NanoDay 2021 – Poster 07 – Kara Gentry


Size Controllable Fabrication of MAMs as Sacrificial Templates for Magnetic Templating

Kara Gentry

Authors: Kara Gentry, Victor Rivera-Llabres, Carlos Rinaldi-Ramos

Faculty Mentor: Carlos Rinaldi-Ramos, PhD

College: College of Engineering

Department: Chemical Engineering


Our group is pioneering a tissue engineering scaffold that utilizes magnetic alginate microparticles (MAMs) as sacrificial templates for the introduction of anisotropic porosity in hydrogels. We hypothesize that the diameter of the resulting channels and the mechanical characteristics of the hydrogel are influential on the rate of nerve regeneration into the scaffold and can be controlled through the diameter of the MAMs used in the magnetic templating process. MAMs were fabricated using microfluidic chips (Dolomite) and controlled pressure pumps (Mitos P-Pump) in conjunction with a light microscope and a high-speed camera, to enable study of the role of process parameters on MAM diameter, determined using optical microscopy and image analysis in MATLAB. MAM fabrication conditions studied include reagent flow rates, microfluidic channel diameters, surfactant concentration, and crosslinking agent concentration.
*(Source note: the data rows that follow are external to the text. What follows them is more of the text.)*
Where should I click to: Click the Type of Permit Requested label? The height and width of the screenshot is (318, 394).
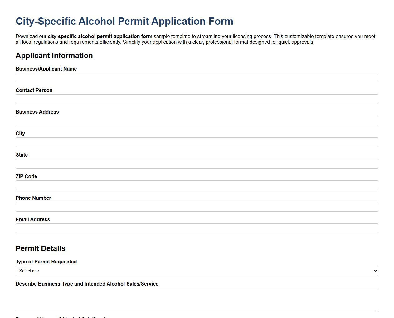46,262
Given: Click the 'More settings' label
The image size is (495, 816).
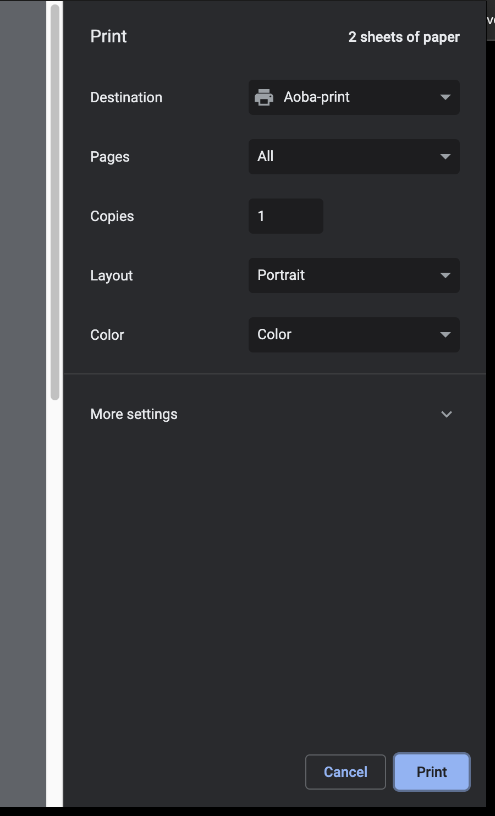Looking at the screenshot, I should [134, 414].
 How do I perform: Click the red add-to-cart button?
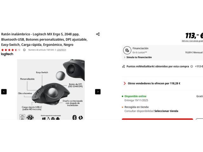click(157, 119)
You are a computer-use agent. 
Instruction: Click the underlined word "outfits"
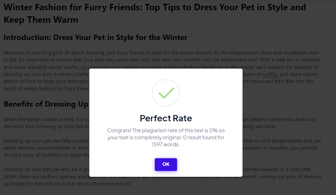(270, 74)
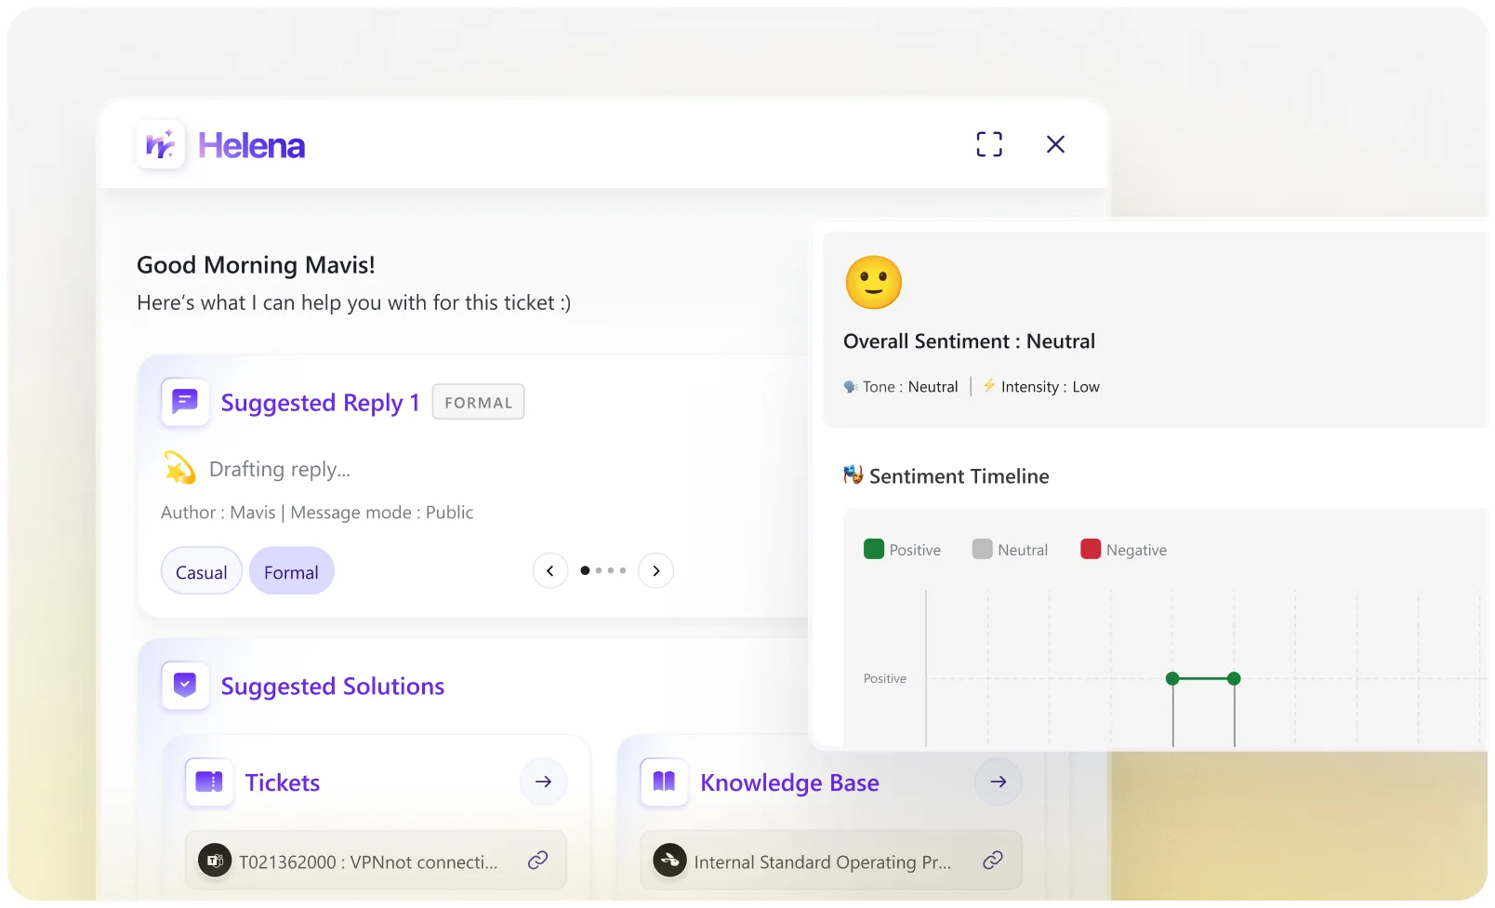Click the Knowledge Base book icon
The image size is (1495, 908).
point(664,782)
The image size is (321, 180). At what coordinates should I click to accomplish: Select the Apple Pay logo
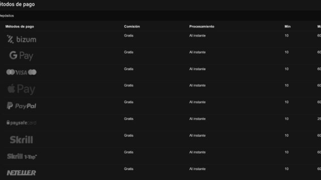tap(21, 89)
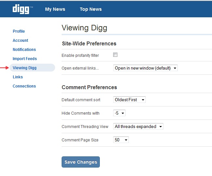Screen dimensions: 212x176
Task: Open Notifications settings
Action: (x=24, y=50)
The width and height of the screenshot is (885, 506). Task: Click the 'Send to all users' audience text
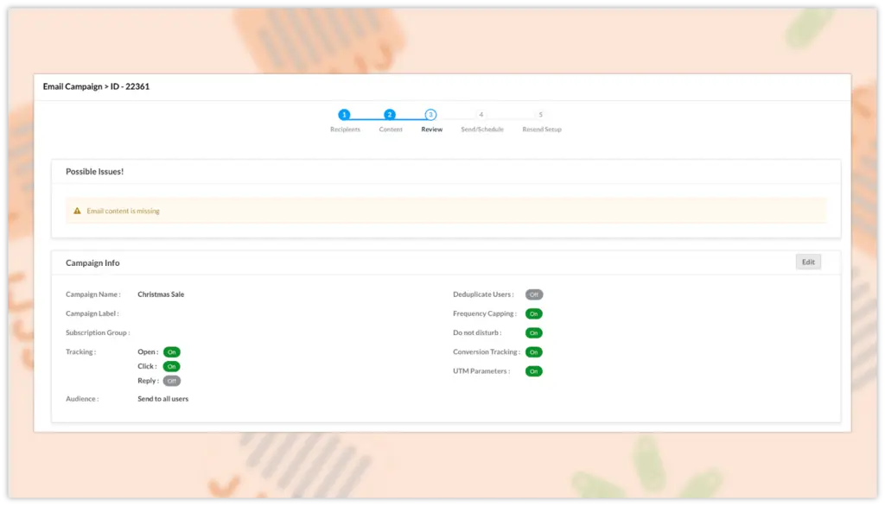point(162,399)
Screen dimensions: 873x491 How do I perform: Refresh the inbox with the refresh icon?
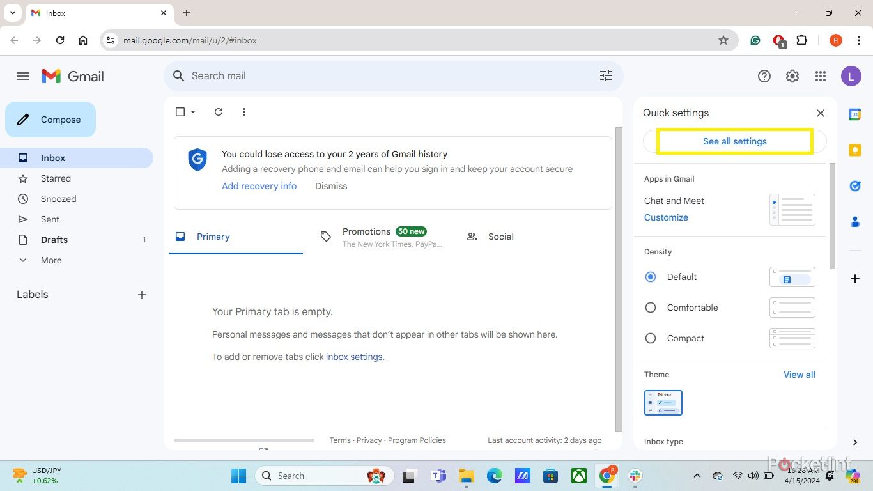click(x=219, y=112)
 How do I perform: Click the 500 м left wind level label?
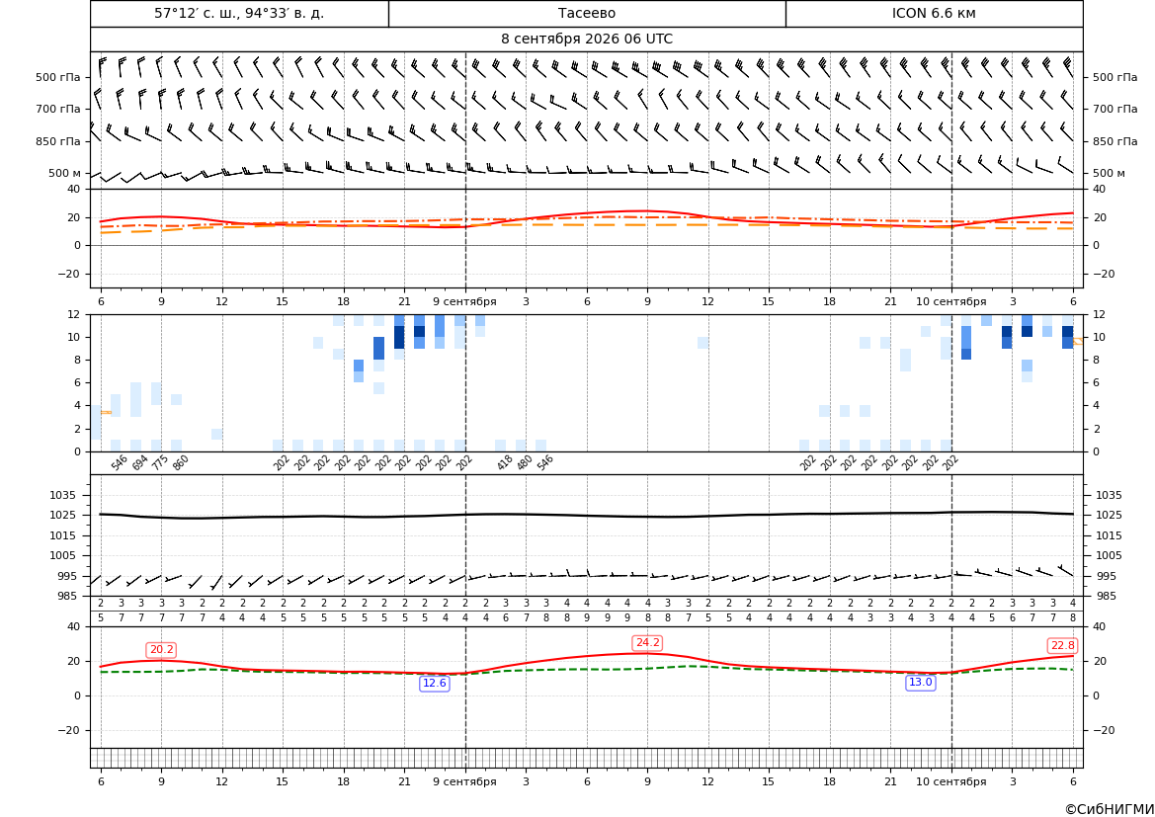coord(65,173)
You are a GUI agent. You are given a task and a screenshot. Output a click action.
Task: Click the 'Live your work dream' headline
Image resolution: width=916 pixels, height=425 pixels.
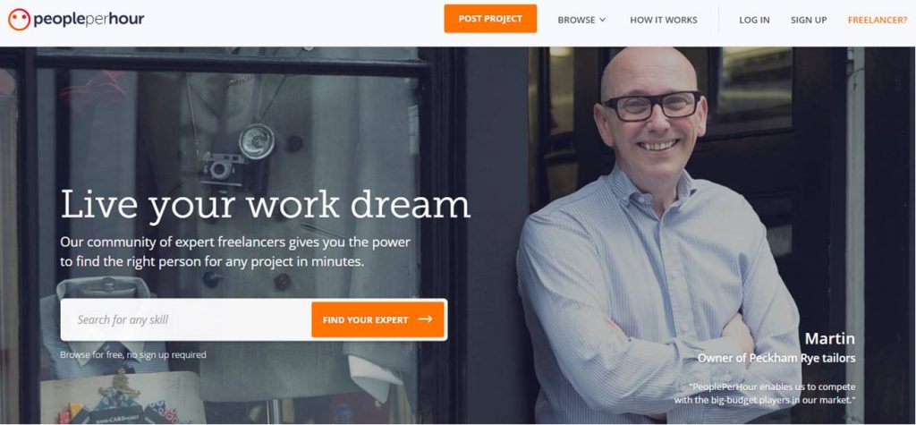point(265,205)
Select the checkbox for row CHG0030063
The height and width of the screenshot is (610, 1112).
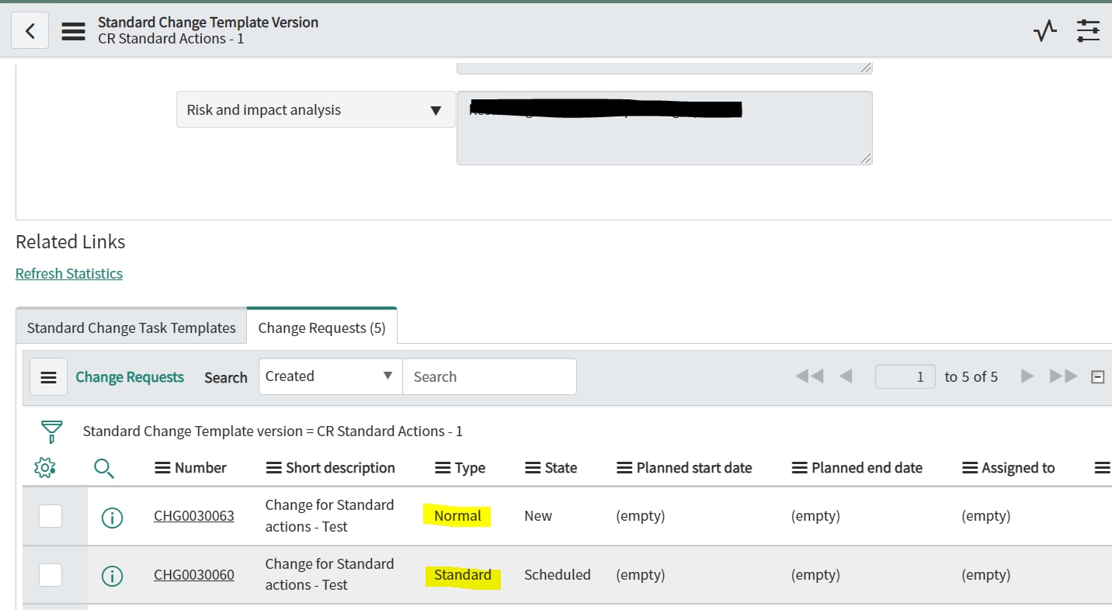click(x=50, y=516)
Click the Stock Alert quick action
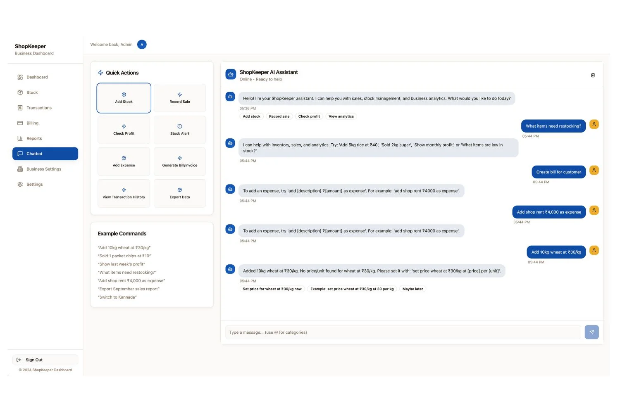The height and width of the screenshot is (413, 620). [x=180, y=130]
We show that crosslinking agent and surfactant concentration do not have a statistically significant effect on MAM diameter, whereas tuning reagent flow rates resulted in MAMs in the range of 20 to 60 m. Different tissues are compatible with hydrogels of varying porosities and mechanical identities. Future studies will investigate the properties of hydrogels templated with a range of MAM sizes and evaluate cell growth into hydrogels with different mechanical properties.